Retype each of the entries below exactly as written.

EXTRACTED DATA Block Start

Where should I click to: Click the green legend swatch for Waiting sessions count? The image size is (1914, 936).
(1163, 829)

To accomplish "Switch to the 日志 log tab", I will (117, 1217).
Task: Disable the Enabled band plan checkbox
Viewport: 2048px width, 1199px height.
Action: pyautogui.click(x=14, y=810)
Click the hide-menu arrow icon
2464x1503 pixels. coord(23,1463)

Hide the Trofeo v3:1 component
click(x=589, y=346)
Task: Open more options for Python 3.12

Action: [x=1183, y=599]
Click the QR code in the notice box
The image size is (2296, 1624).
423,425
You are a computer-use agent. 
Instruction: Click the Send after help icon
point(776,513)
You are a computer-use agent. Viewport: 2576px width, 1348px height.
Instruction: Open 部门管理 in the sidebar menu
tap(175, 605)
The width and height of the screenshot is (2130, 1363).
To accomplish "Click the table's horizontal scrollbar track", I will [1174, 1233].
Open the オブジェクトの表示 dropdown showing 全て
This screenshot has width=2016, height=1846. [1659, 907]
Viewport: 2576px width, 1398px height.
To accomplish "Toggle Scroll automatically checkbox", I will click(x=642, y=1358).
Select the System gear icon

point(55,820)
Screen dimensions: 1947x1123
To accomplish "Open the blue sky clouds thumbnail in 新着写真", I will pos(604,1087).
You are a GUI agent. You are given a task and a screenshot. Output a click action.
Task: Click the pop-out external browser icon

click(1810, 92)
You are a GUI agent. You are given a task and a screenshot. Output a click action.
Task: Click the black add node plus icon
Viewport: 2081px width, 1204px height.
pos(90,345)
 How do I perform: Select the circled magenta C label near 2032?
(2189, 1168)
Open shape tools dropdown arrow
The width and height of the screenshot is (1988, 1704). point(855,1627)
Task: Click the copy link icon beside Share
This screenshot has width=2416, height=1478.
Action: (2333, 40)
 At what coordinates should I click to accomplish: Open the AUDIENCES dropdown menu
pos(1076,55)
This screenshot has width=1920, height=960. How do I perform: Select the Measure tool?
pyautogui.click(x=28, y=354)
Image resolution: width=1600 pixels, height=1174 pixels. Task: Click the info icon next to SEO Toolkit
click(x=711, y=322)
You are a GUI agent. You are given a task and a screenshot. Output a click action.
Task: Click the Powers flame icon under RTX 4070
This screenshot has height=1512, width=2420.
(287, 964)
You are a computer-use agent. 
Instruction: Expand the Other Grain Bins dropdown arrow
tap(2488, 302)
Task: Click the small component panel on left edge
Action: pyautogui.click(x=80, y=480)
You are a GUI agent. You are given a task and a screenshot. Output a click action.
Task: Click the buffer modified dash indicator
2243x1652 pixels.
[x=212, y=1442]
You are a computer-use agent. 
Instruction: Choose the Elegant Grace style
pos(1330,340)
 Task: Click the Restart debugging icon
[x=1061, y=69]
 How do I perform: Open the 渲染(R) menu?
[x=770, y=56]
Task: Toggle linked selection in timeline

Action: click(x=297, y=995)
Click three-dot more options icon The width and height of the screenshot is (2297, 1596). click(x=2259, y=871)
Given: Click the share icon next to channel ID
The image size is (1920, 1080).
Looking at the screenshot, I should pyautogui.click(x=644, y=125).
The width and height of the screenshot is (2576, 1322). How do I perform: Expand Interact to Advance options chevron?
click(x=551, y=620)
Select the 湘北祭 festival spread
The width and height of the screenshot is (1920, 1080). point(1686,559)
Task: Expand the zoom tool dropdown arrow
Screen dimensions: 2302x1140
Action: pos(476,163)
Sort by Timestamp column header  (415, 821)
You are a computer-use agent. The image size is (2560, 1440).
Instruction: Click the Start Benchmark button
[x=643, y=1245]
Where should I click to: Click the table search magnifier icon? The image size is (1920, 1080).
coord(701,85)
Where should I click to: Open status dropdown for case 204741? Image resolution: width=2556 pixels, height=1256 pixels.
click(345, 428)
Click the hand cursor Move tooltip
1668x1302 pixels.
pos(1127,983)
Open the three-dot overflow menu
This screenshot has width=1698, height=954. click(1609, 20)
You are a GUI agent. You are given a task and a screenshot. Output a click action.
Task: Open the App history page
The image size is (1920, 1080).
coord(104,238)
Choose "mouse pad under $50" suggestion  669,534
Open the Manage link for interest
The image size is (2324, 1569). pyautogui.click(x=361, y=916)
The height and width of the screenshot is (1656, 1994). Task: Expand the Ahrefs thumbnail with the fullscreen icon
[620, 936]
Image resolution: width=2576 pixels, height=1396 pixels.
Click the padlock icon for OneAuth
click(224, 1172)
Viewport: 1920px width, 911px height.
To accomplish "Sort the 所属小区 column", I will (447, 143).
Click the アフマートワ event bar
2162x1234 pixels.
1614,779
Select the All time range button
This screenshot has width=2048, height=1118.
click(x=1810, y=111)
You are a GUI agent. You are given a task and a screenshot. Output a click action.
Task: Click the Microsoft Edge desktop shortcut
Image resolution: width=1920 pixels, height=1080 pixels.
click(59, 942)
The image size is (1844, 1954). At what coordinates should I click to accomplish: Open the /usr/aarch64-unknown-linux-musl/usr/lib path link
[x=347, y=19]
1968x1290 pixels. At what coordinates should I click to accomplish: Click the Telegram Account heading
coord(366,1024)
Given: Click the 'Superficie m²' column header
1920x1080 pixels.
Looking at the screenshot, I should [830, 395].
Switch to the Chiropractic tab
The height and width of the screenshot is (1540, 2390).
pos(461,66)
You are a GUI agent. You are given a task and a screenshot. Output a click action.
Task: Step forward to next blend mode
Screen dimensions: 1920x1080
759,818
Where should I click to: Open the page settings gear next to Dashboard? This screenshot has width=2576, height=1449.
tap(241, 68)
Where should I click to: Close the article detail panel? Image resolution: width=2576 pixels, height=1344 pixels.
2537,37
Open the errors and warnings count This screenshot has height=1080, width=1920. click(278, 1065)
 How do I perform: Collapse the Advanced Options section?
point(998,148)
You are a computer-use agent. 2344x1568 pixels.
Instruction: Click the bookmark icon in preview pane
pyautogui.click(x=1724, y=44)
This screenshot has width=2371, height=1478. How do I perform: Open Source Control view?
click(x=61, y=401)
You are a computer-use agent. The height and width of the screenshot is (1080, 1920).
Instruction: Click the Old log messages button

EXTRACTED DATA Block End

**SOLUTION TO THIS TASK**.
Where should I click to: Click the green legend swatch for Waiting sessions count? The image size is (1914, 936).
(1163, 829)

To accomplish "Switch to the 日志 log tab", I will (117, 1217).
Task: Disable the Enabled band plan checkbox
Viewport: 2048px width, 1199px height.
Action: pyautogui.click(x=14, y=810)
Click the hide-menu arrow icon
2464x1503 pixels. coord(23,1463)

Hide the Trofeo v3:1 component
click(x=589, y=346)
Task: Open more options for Python 3.12

Action: [x=1183, y=599]
Click the QR code in the notice box
The image size is (2296, 1624).
423,425
You are a computer-use agent. 
Instruction: Click the Send after help icon
point(776,513)
You are a computer-use agent. Viewport: 2576px width, 1348px height.
Instruction: Open 部门管理 in the sidebar menu
tap(175, 605)
The width and height of the screenshot is (2130, 1363).
To accomplish "Click the table's horizontal scrollbar track", I will [1174, 1233].
Open the オブジェクトの表示 dropdown showing 全て
This screenshot has width=2016, height=1846. [1659, 907]
Viewport: 2576px width, 1398px height.
To accomplish "Toggle Scroll automatically checkbox", I will click(x=642, y=1358).
Select the System gear icon

point(55,820)
Screen dimensions: 1947x1123
To accomplish "Open the blue sky clouds thumbnail in 新着写真", I will pos(604,1087).
You are a GUI agent. You are given a task and a screenshot. Output a click action.
Task: Click the pop-out external browser icon

click(1810, 92)
You are a GUI agent. You are given a task and a screenshot. Output a click action.
Task: Click the black add node plus icon
Viewport: 2081px width, 1204px height.
pos(90,345)
 How do I perform: Select the circled magenta C label near 2032?
(2189, 1168)
Open shape tools dropdown arrow
The width and height of the screenshot is (1988, 1704). point(855,1627)
Task: Click the copy link icon beside Share
This screenshot has width=2416, height=1478.
Action: (2333, 40)
 At what coordinates should I click to accomplish: Open the AUDIENCES dropdown menu
pos(1076,55)
This screenshot has width=1920, height=960. How do I perform: Select the Measure tool?
pyautogui.click(x=28, y=354)
Image resolution: width=1600 pixels, height=1174 pixels. Task: Click the info icon next to SEO Toolkit
click(x=711, y=322)
You are a GUI agent. You are given a task and a screenshot. Output a click action.
Task: Click the Powers flame icon under RTX 4070
This screenshot has height=1512, width=2420.
(287, 964)
You are a computer-use agent. 
Instruction: Expand the Other Grain Bins dropdown arrow
tap(2488, 302)
Task: Click the small component panel on left edge
Action: pyautogui.click(x=80, y=480)
You are a GUI agent. You are given a task and a screenshot. Output a click action.
Task: Click the buffer modified dash indicator
2243x1652 pixels.
[x=212, y=1442]
You are a computer-use agent. 
Instruction: Choose the Elegant Grace style
pos(1330,340)
 Task: Click the Restart debugging icon
[x=1061, y=69]
 How do I perform: Open the 渲染(R) menu?
[x=770, y=56]
Task: Toggle linked selection in timeline

Action: click(x=297, y=995)
Click three-dot more options icon The width and height of the screenshot is (2297, 1596). click(x=2259, y=871)
Given: Click the share icon next to channel ID
The image size is (1920, 1080).
Looking at the screenshot, I should pyautogui.click(x=644, y=125).
The width and height of the screenshot is (2576, 1322). How do I perform: Expand Interact to Advance options chevron?
click(x=551, y=620)
Select the 湘北祭 festival spread
The width and height of the screenshot is (1920, 1080). point(1686,559)
Task: Expand the zoom tool dropdown arrow
Screen dimensions: 2302x1140
Action: pos(476,163)
Sort by Timestamp column header  (415, 821)
You are a computer-use agent. The image size is (2560, 1440).
Instruction: Click the Start Benchmark button
[x=643, y=1245]
Where should I click to: Click the table search magnifier icon? The image size is (1920, 1080).
coord(701,85)
Where should I click to: Open status dropdown for case 204741? Image resolution: width=2556 pixels, height=1256 pixels.
click(345, 428)
Click the hand cursor Move tooltip
1668x1302 pixels.
pos(1127,983)
Open the three-dot overflow menu
This screenshot has width=1698, height=954. click(1609, 20)
You are a GUI agent. You are given a task and a screenshot. Output a click action.
Task: Open the App history page
The image size is (1920, 1080).
coord(104,238)
Choose "mouse pad under $50" suggestion  669,534
Open the Manage link for interest
The image size is (2324, 1569). pyautogui.click(x=361, y=916)
The height and width of the screenshot is (1656, 1994). Task: Expand the Ahrefs thumbnail with the fullscreen icon
[620, 936]
Image resolution: width=2576 pixels, height=1396 pixels.
Click the padlock icon for OneAuth
click(224, 1172)
Viewport: 1920px width, 911px height.
To accomplish "Sort the 所属小区 column", I will (447, 143).
Click the アフマートワ event bar
2162x1234 pixels.
1614,779
Select the All time range button
This screenshot has width=2048, height=1118.
click(x=1810, y=111)
You are a GUI agent. You are given a task and a screenshot. Output a click action.
Task: Click the Microsoft Edge desktop shortcut
Image resolution: width=1920 pixels, height=1080 pixels.
click(59, 942)
The image size is (1844, 1954). At what coordinates should I click to accomplish: Open the /usr/aarch64-unknown-linux-musl/usr/lib path link
[x=347, y=19]
1968x1290 pixels. At what coordinates should I click to accomplish: Click the Telegram Account heading
coord(366,1024)
Given: Click the 'Superficie m²' column header
1920x1080 pixels.
Looking at the screenshot, I should [830, 395].
Switch to the Chiropractic tab
The height and width of the screenshot is (1540, 2390).
pos(461,66)
You are a GUI agent. You are given a task and a screenshot. Output a click action.
Task: Step forward to next blend mode
Screen dimensions: 1920x1080
759,818
Where should I click to: Open the page settings gear next to Dashboard? This screenshot has width=2576, height=1449.
tap(241, 68)
Where should I click to: Close the article detail panel? Image resolution: width=2576 pixels, height=1344 pixels.
2537,37
Open the errors and warnings count This screenshot has height=1080, width=1920. click(278, 1065)
 How do I perform: Collapse the Advanced Options section?
point(998,148)
You are a computer-use agent. 2344x1568 pixels.
Instruction: Click the bookmark icon in preview pane
pyautogui.click(x=1724, y=44)
This screenshot has width=2371, height=1478. How do I perform: Open Source Control view?
click(x=61, y=401)
You are a computer-use agent. The height and width of the screenshot is (1080, 1920).
Instruction: Click the Old log messages button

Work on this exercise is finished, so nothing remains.